The pictures of Seamus Heaney and Tony Jackson depend for their effect on the spillage of light from sources within the frame of the picture. Those of Jackson reading, and of his baffled audience, were on the other hand taken in the flat lighting of several fluorescent tubes, and depend for interest entirely on the figures themselves.

Jackson does have this effect on people. His work consists largely of a celebration of literary clichés, which he assembles in the spirit of DIY. No-one could feel the same about a spy thriller or a pornographic novel after taking a course of Jackson. He was, by a magnificent municipal misunderstanding, accused of bringing the Newcastle festival into disrepute in 1969 by reciting pornographic works.
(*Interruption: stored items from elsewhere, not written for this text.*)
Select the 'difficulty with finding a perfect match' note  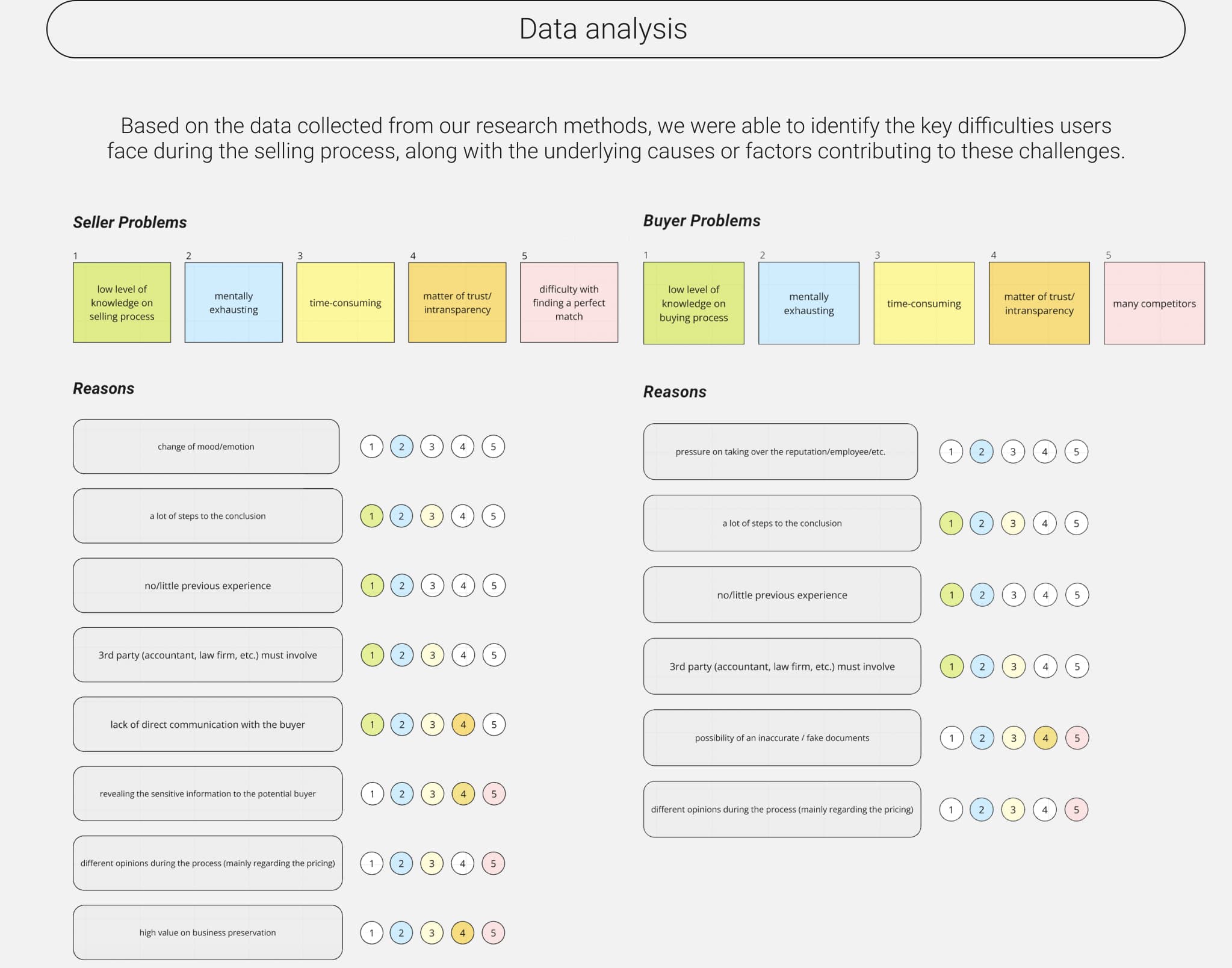point(569,302)
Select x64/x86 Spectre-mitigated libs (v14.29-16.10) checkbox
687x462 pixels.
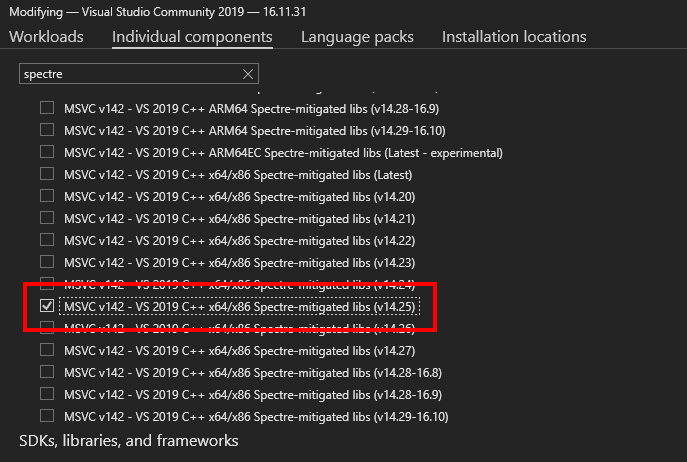point(47,416)
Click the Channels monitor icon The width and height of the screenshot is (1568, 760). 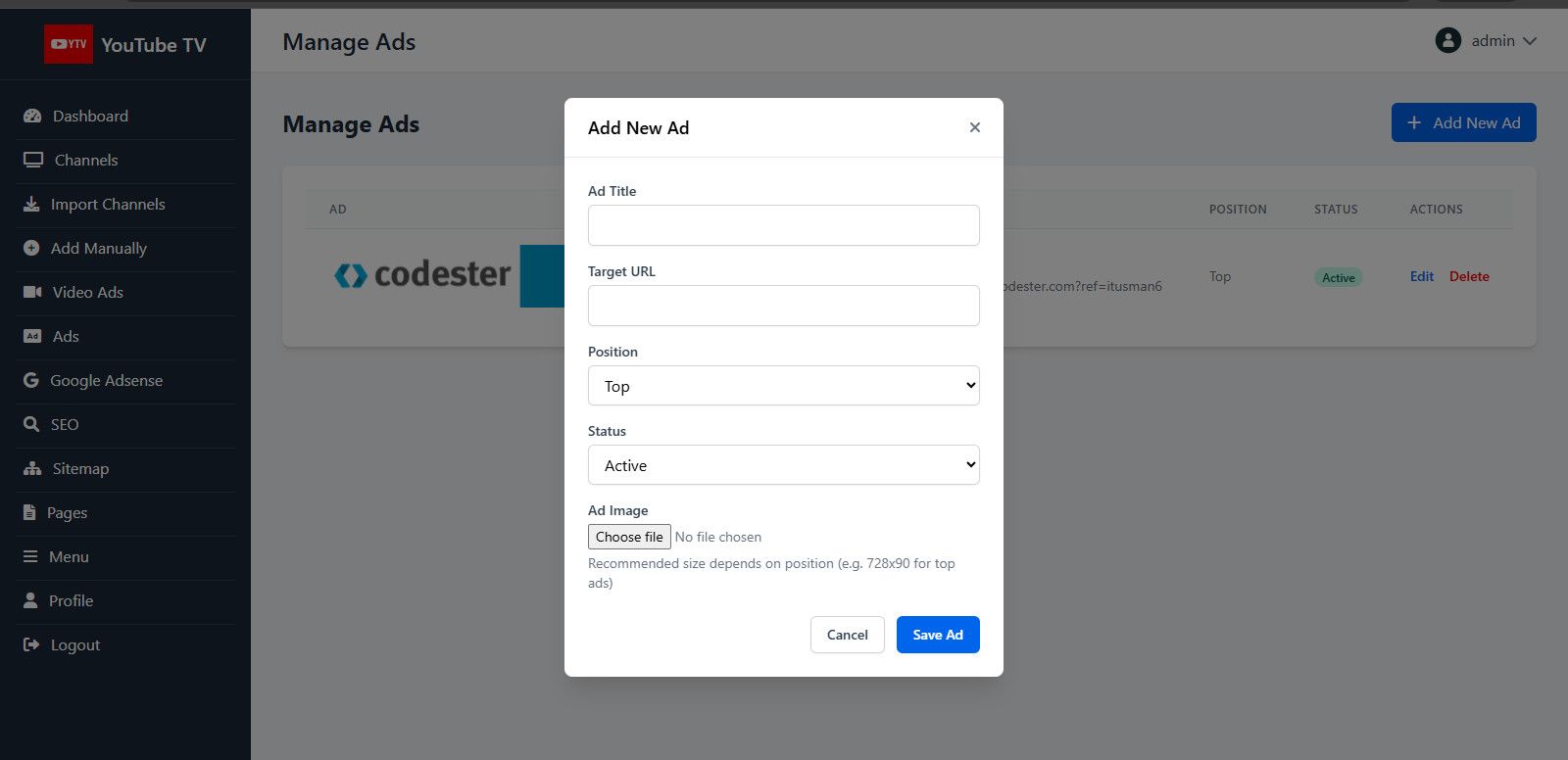click(33, 160)
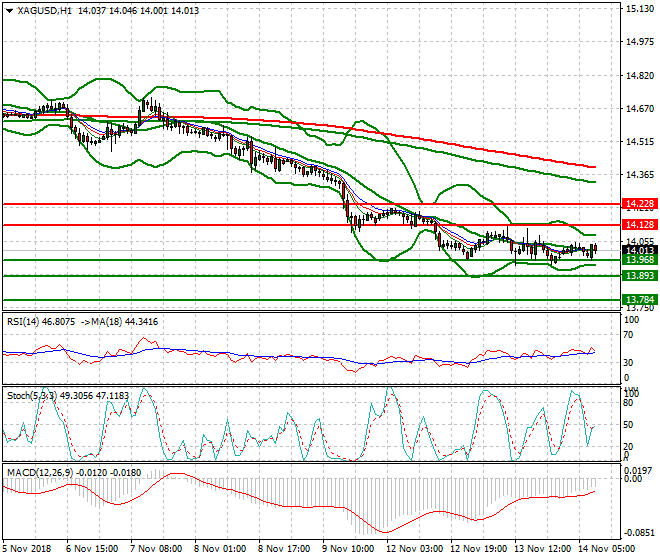660x560 pixels.
Task: Click the 14.670 value on price scale
Action: click(638, 108)
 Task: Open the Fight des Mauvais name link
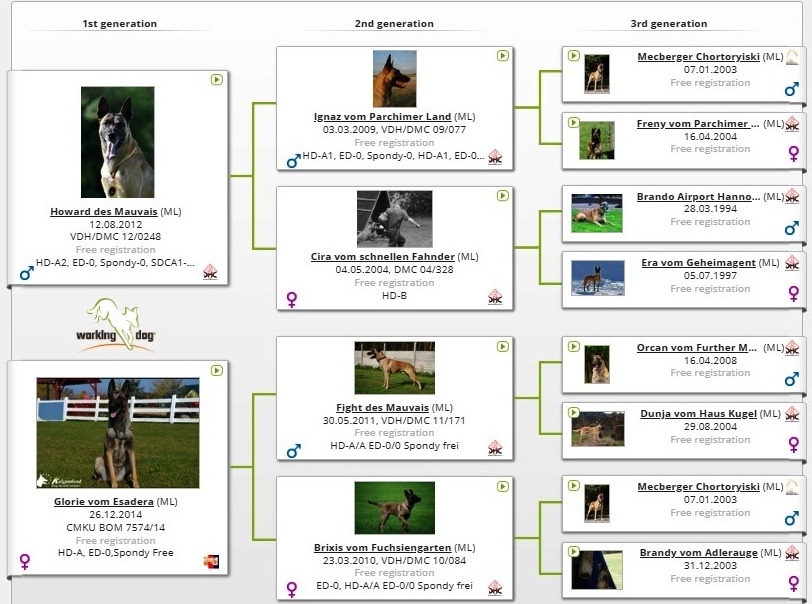click(383, 408)
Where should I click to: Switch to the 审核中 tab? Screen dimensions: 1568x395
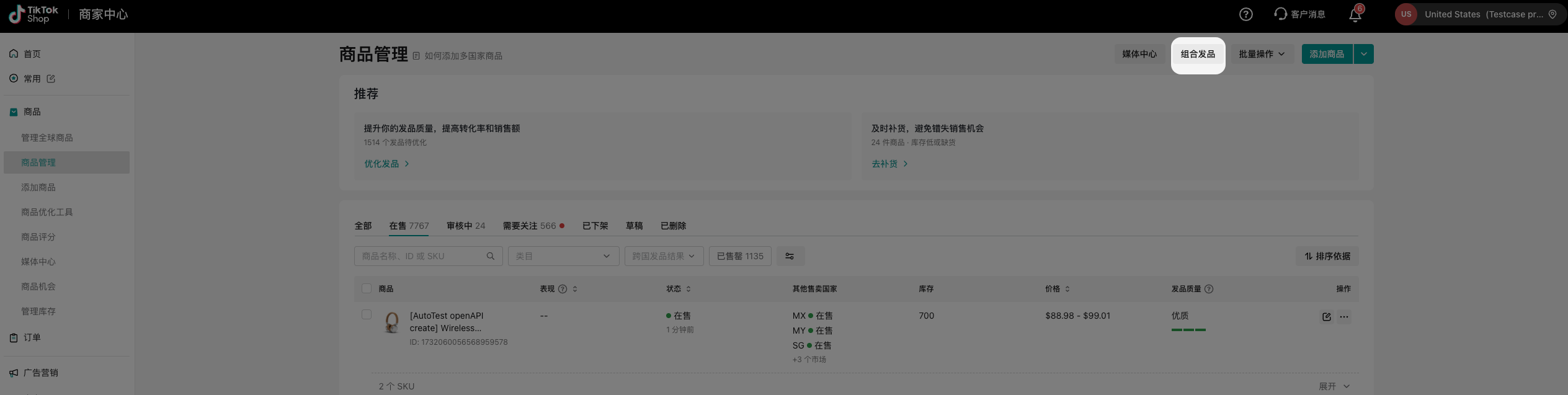point(465,226)
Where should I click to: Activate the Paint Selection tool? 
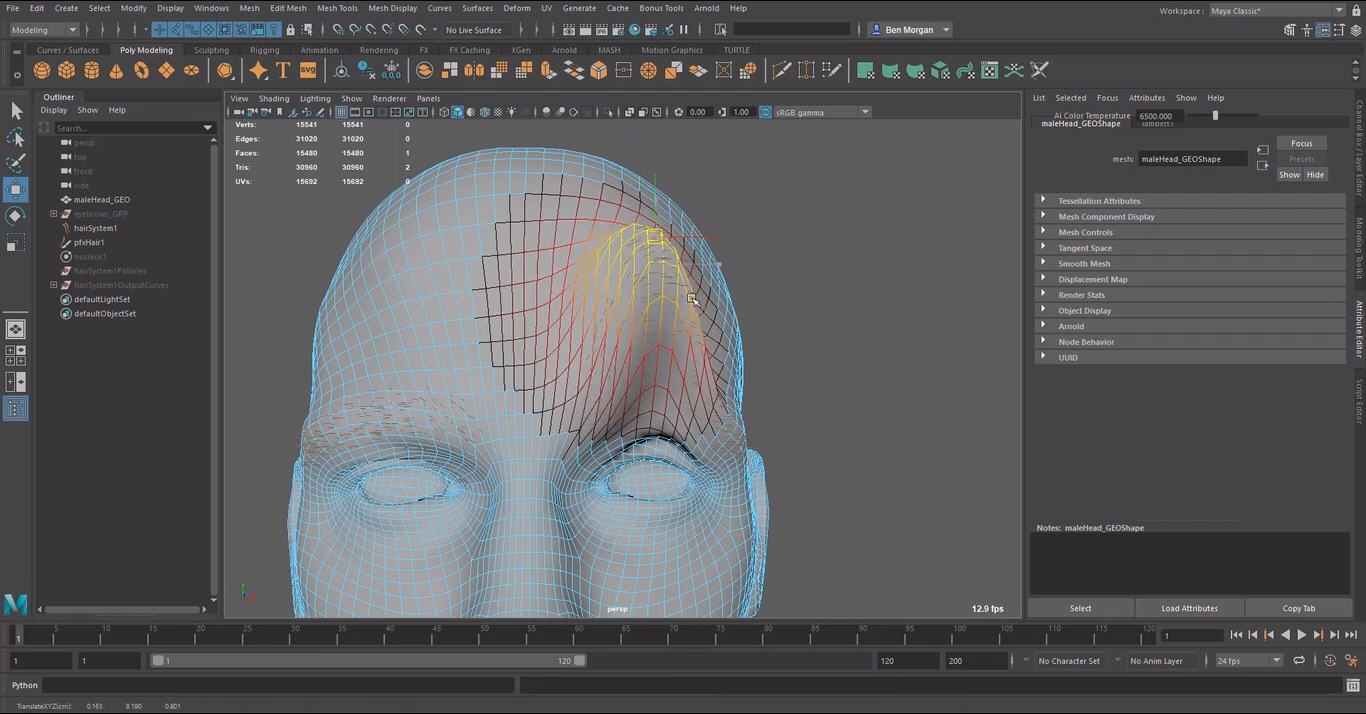[x=16, y=163]
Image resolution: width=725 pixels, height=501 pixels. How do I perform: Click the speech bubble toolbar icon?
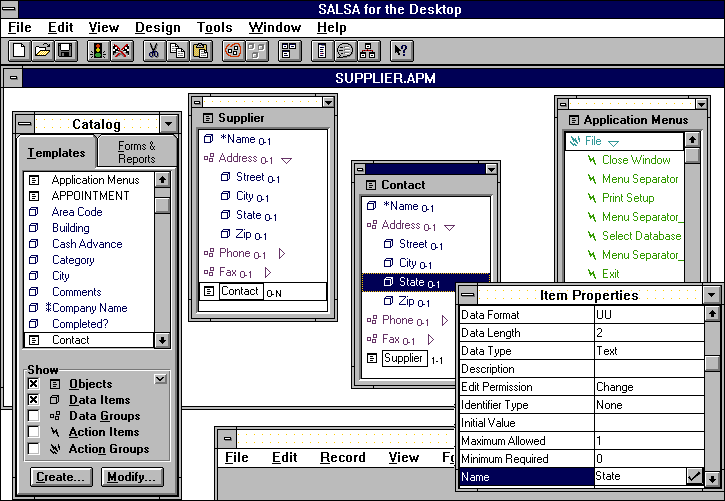pyautogui.click(x=345, y=50)
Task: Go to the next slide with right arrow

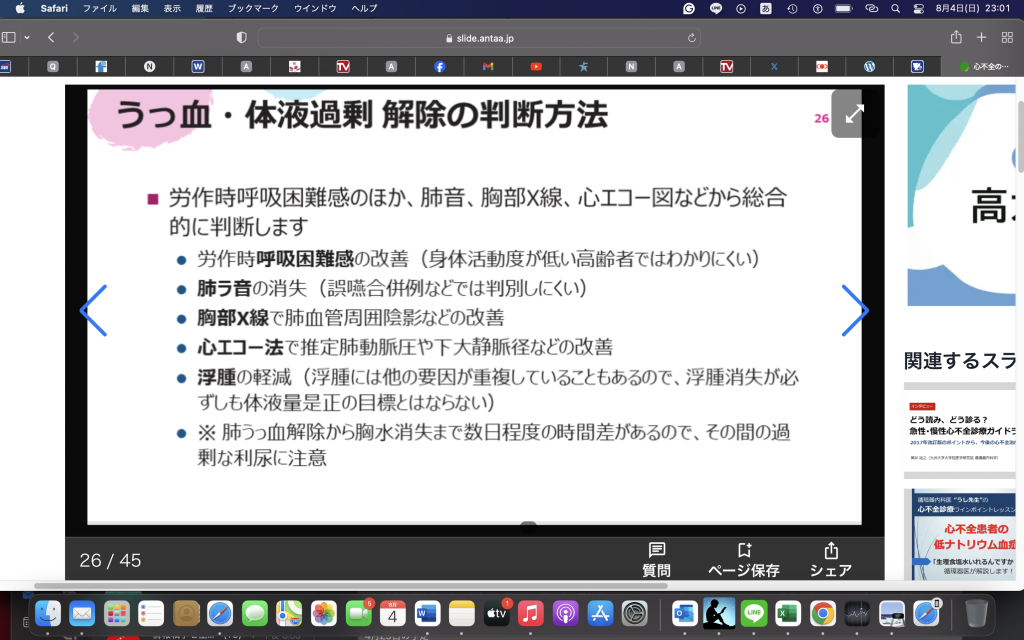Action: pyautogui.click(x=854, y=311)
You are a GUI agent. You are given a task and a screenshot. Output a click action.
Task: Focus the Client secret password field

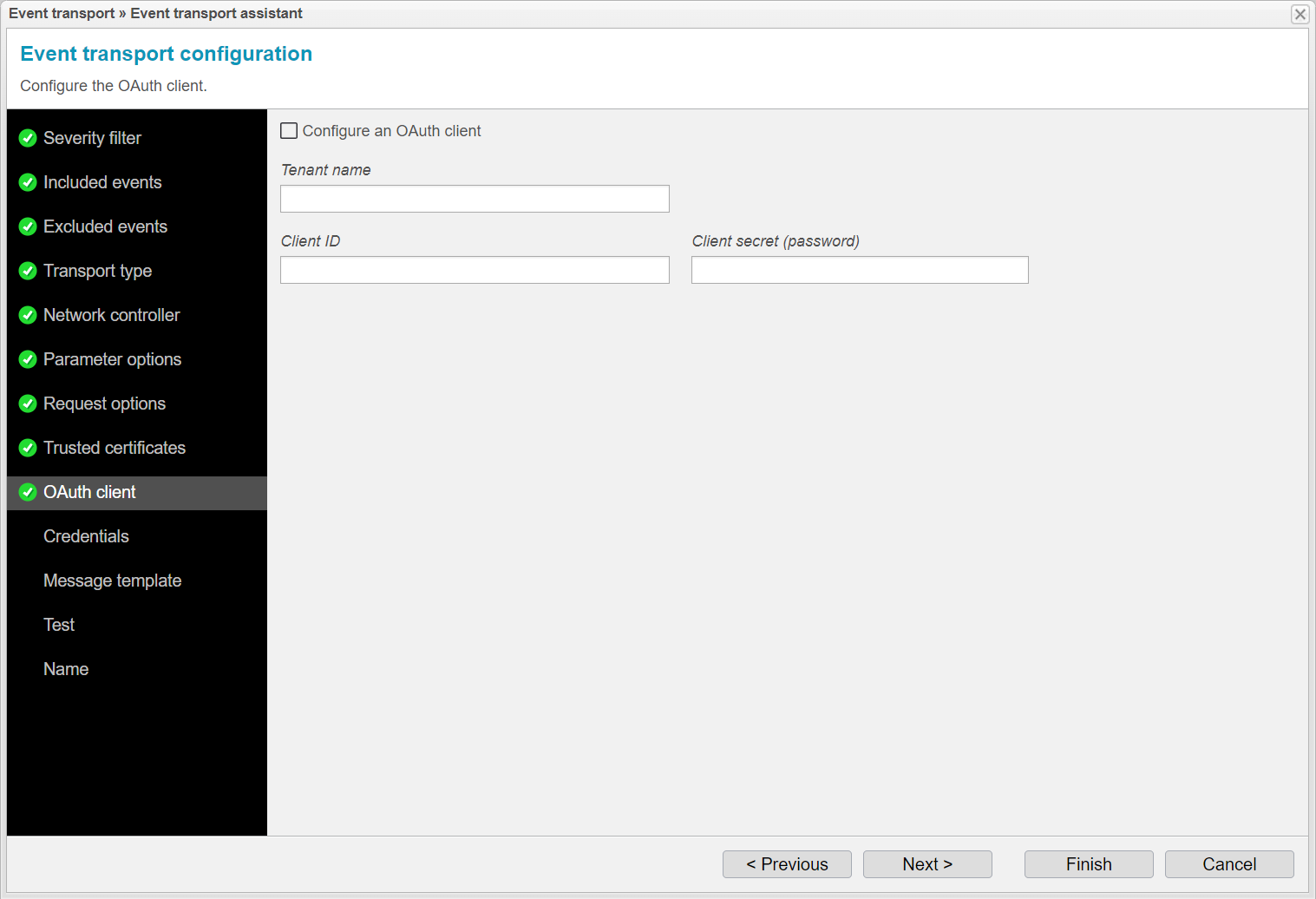[859, 270]
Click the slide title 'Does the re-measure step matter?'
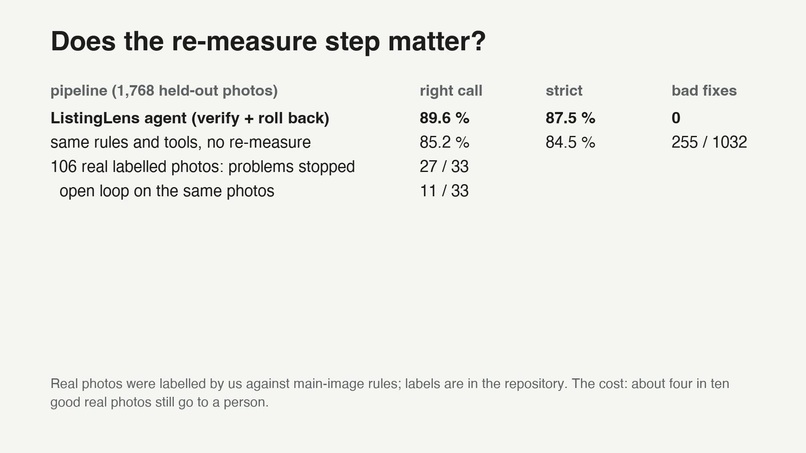Image resolution: width=806 pixels, height=453 pixels. pos(268,41)
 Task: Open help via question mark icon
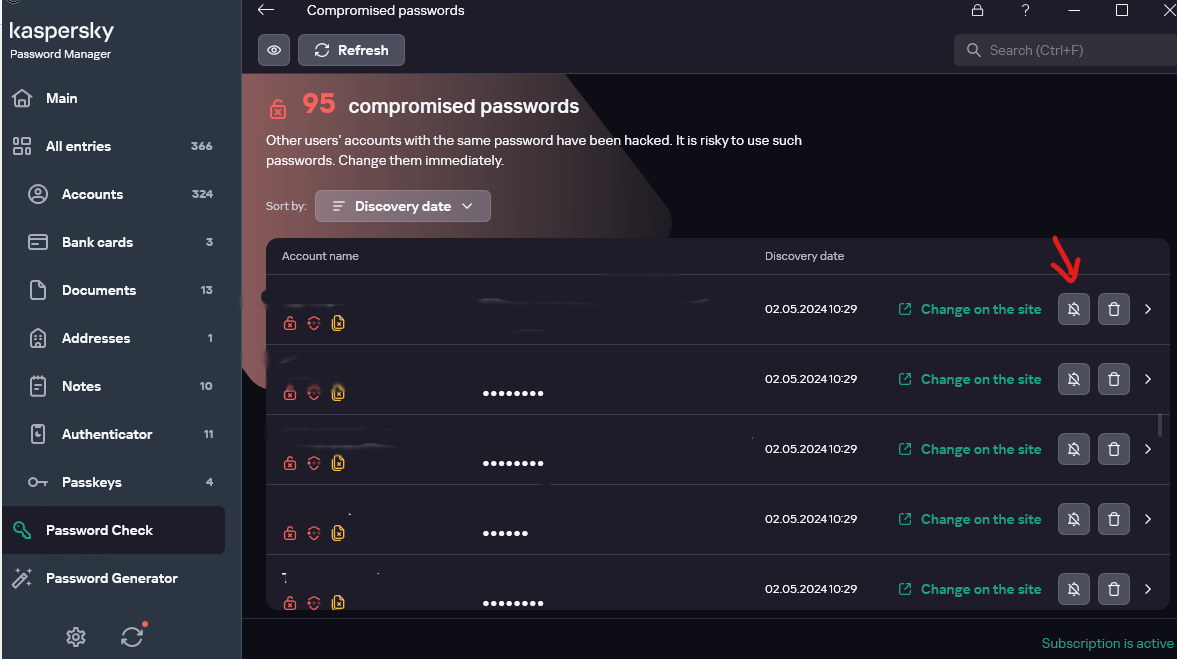tap(1026, 11)
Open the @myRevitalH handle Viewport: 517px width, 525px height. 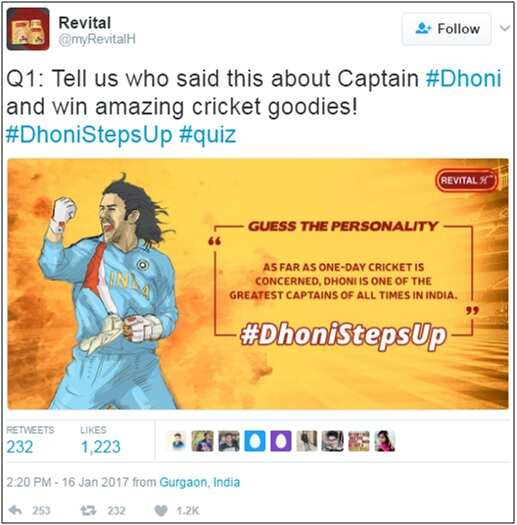(97, 40)
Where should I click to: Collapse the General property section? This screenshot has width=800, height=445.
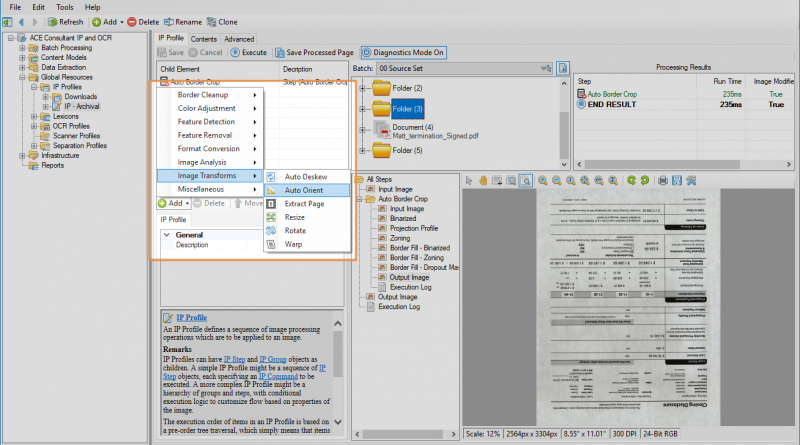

Seamus Heaney, Morden Tower 18/02/1972

Tony Jackson, Colpitts, Durham 12/03/1976

Tony Jackson, Castle Chare, Durham 15/02/1980

His audience.

The lighting problem is essentially that of contrast. People sometimes ask me how I can take pictures in dim light without flash, but this is not the difficulty; provided the light is directional, its weakness is unimportant. Sometimes there is too much light, an example being the spotlight on the face of the pianist (plate 33b –Stitt). The result can then be an over-exposure sufficient to reduce the contrast, and the face is reduced to a white mask. Burning it in simply produces a grey mask; this can be seen in many a newspaper photograph taken with a flash mounted on the camera. In plate 52 B, however, a spotlight has produced an acceptable picture, because it comes from the side of the face.

(technical section on cameras and lenses removed from here)

Provided there is enough light, exposure is not critical. I usually meter a wall at the start, and adjust the exposure thereafter by guesswork, according to subject.

I use only monochrome, and have no experience of colour-print films of speed 1000 ISO and faster. I have yet to find anything for this sort of work to equal the conventional 400 ISO films such as Kodak Tri-X. Their claimed speed is genuine, and can be up-rated by extra development to a genuine 8000, and by genuine I mean with detail in the shadows, not merely density in the highlights of the negative.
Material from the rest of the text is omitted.